Il n’existe pas de méthode absolue, mais on peut observer le volume au moment de la cassure, la capacité du prix à rester au-dessus/en-dessous d’un niveau clé après la cassure, la qualité du pullback, la profondeur de carnet, et si une timeframe supérieure confirme la même direction. Une cassure sur une seule bougie est généralement insuffisante comme signal de haute qualité.
Pas totalement, mais il faut être beaucoup plus prudent. Le prix des actifs peu liquides est plus facilement influencé par de gros ordres, des variations de market making ou des émotions de court terme, ce qui augmente le slippage et les faux signaux. S’ils sont tradés, il faut réduire la taille de la position, renforcer les critères de confirmation et prévoir dès le départ un éventuel échec d’exécution au prix attendu.

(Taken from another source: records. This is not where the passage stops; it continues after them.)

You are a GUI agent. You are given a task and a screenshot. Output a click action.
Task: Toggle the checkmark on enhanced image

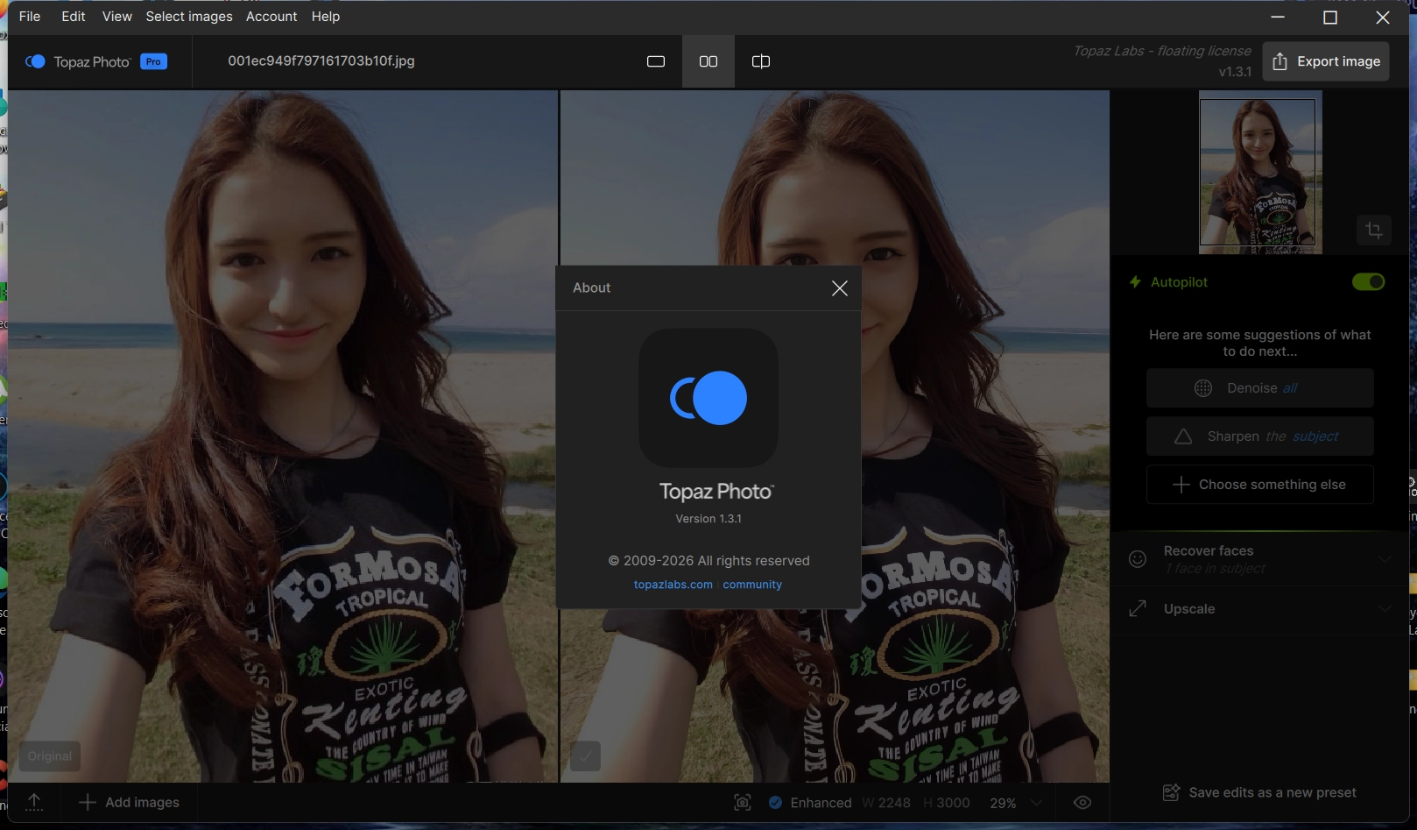coord(585,756)
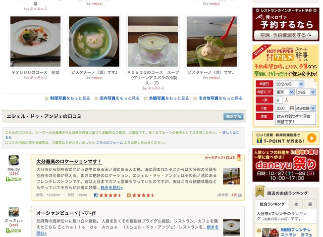This screenshot has width=323, height=237.
Task: Click the green 認証済 badge under mejipy
Action: click(x=14, y=179)
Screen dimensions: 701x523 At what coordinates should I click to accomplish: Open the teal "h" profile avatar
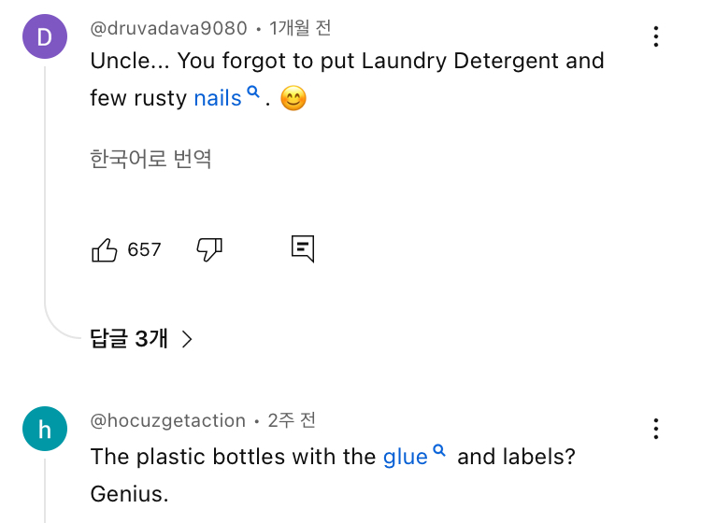[x=44, y=430]
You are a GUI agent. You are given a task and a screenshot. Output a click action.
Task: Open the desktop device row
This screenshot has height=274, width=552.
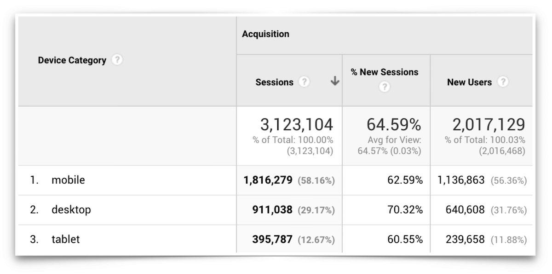(71, 210)
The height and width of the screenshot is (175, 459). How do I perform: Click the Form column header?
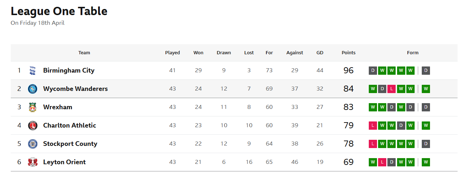412,53
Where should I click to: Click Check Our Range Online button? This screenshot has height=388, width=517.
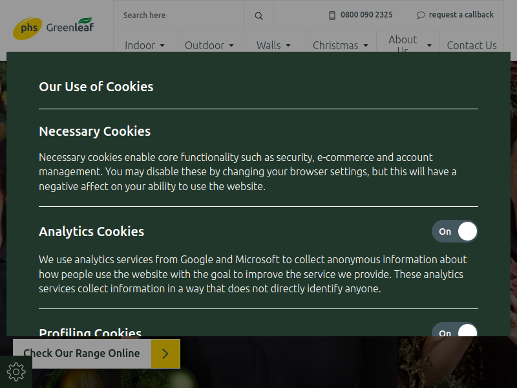coord(82,354)
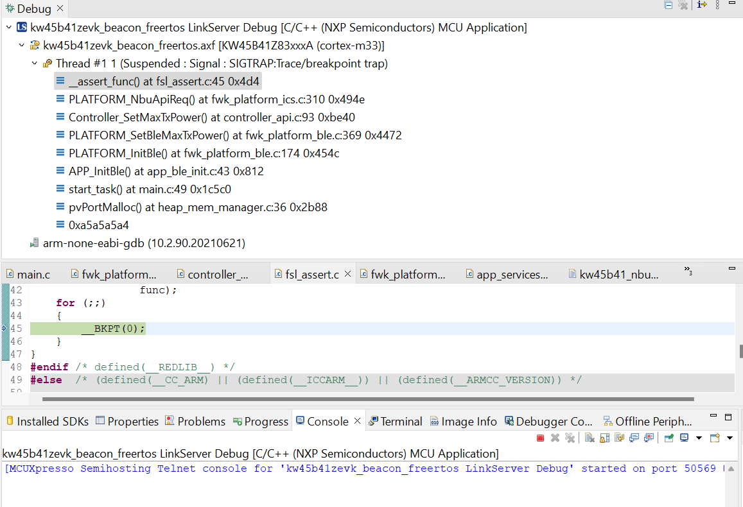Open the Problems tab
This screenshot has width=743, height=507.
195,421
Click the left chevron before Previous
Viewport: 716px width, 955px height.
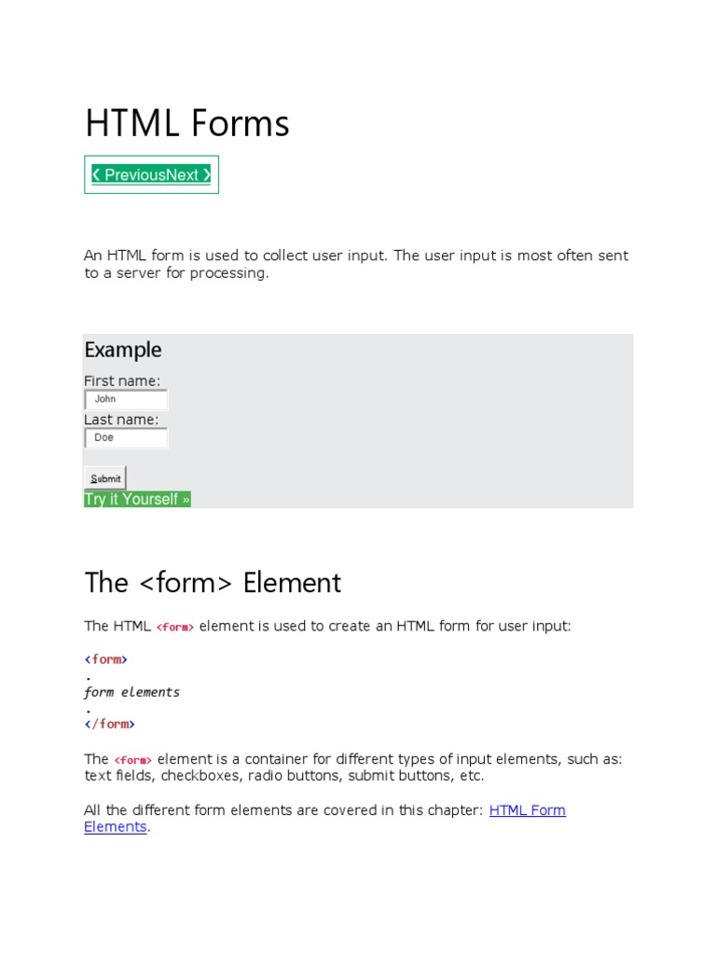point(96,174)

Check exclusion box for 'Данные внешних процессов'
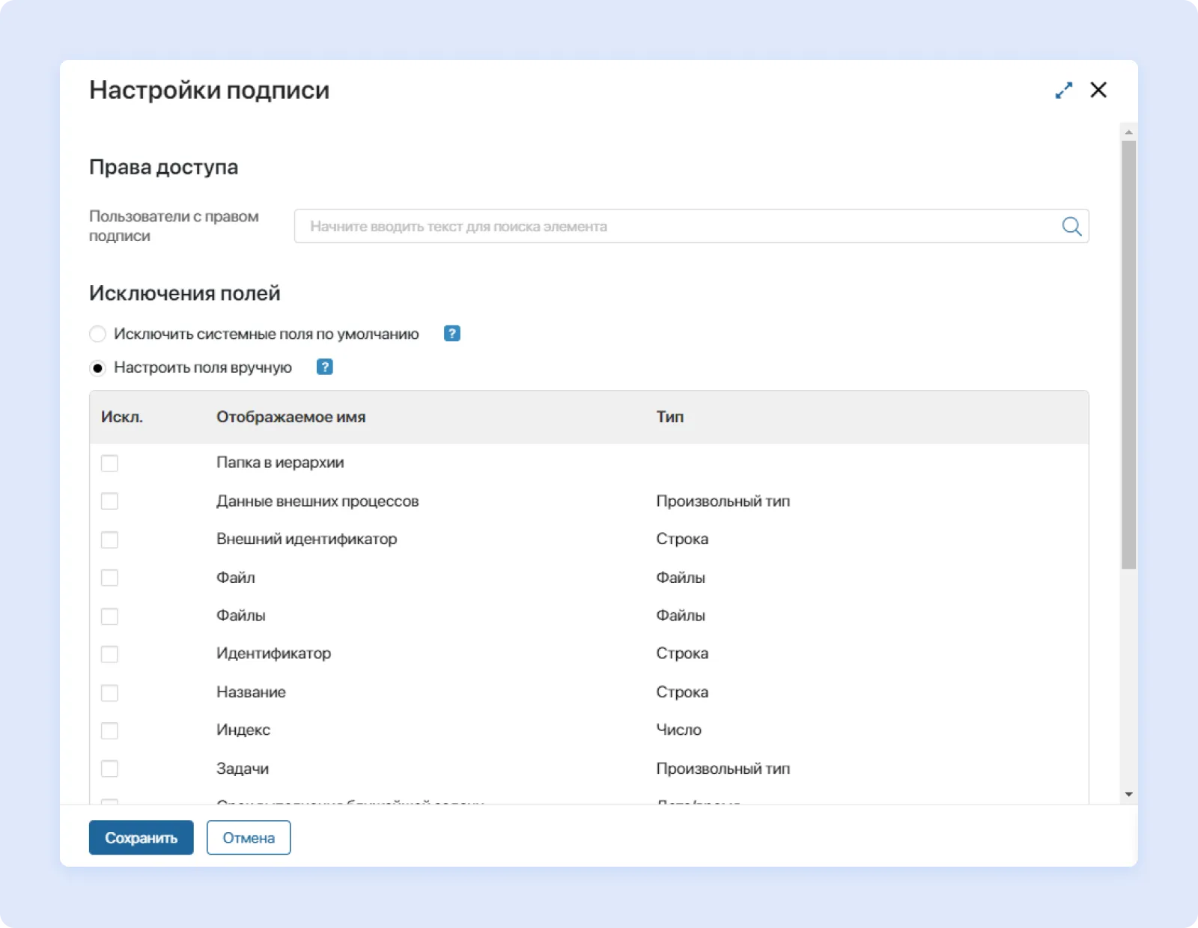click(110, 501)
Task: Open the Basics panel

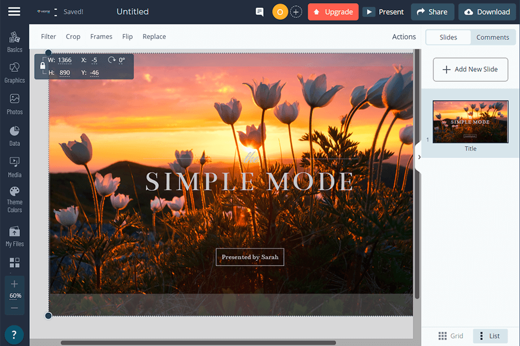Action: click(15, 42)

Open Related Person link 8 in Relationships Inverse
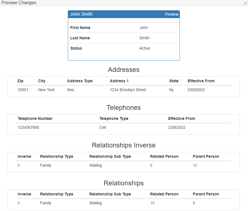click(x=151, y=165)

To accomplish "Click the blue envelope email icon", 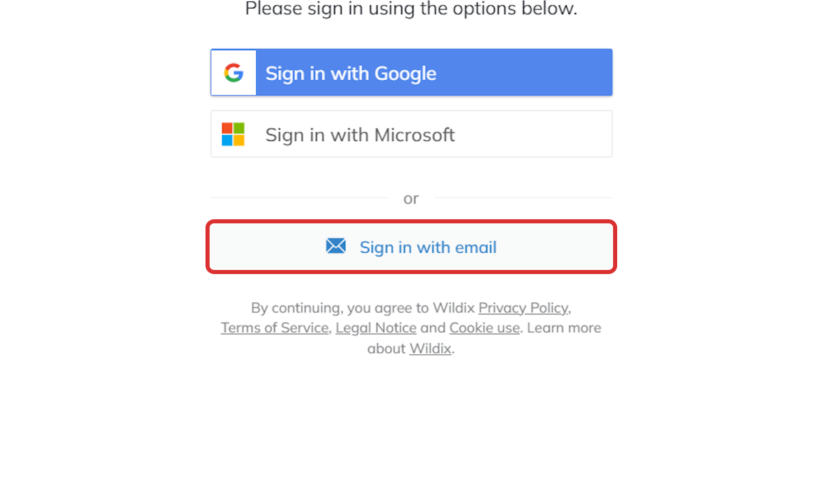I will pyautogui.click(x=336, y=246).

Du point de vue de la gestion du risque, tout trade basé sur une figure devrait définir à l’avance des conditions d’échec. Le stop-loss peut être un stop prix, un stop temps ou un stop conditionnel. Sans règle de sortie, le trading de figures devient facilement une position passive, surtout en trading à levier où le risque est amplifié.
Il faut d’abord clarifier son propre horizon de trade. Le court terme peut servir à trouver l’entrée, mais il faut conserver la référence de la direction et des zones clés de la higher timeframe. Si le daily est dans une tendance baissière nette alors qu’un signal haussier apparaît en M5, il faut le traiter plutôt comme un rebond court terme, pas comme confirmation de retournement de tendance.